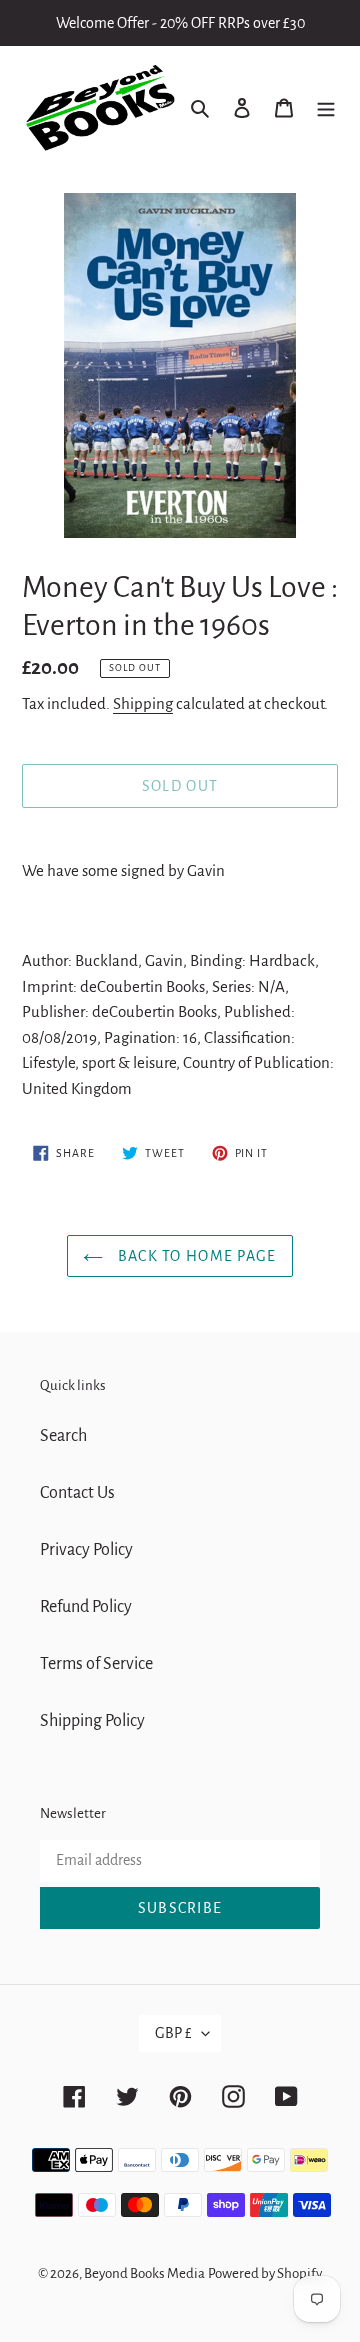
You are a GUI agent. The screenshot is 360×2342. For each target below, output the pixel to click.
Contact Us (77, 1493)
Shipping (143, 703)
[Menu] (326, 107)
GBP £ (173, 2033)
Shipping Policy (92, 1721)
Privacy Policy (86, 1550)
■ ■ ■
[What needs to be done] Give the entries again exactly. Pictures stay out.

[Completed exercise]
You are a GUI agent. The screenshot is 360×2342. For each target below, output the pixel to click.
Contact Us (77, 1493)
Shipping (143, 703)
[Menu] (326, 107)
GBP £ (173, 2033)
Shipping Policy (92, 1721)
Privacy Policy (86, 1550)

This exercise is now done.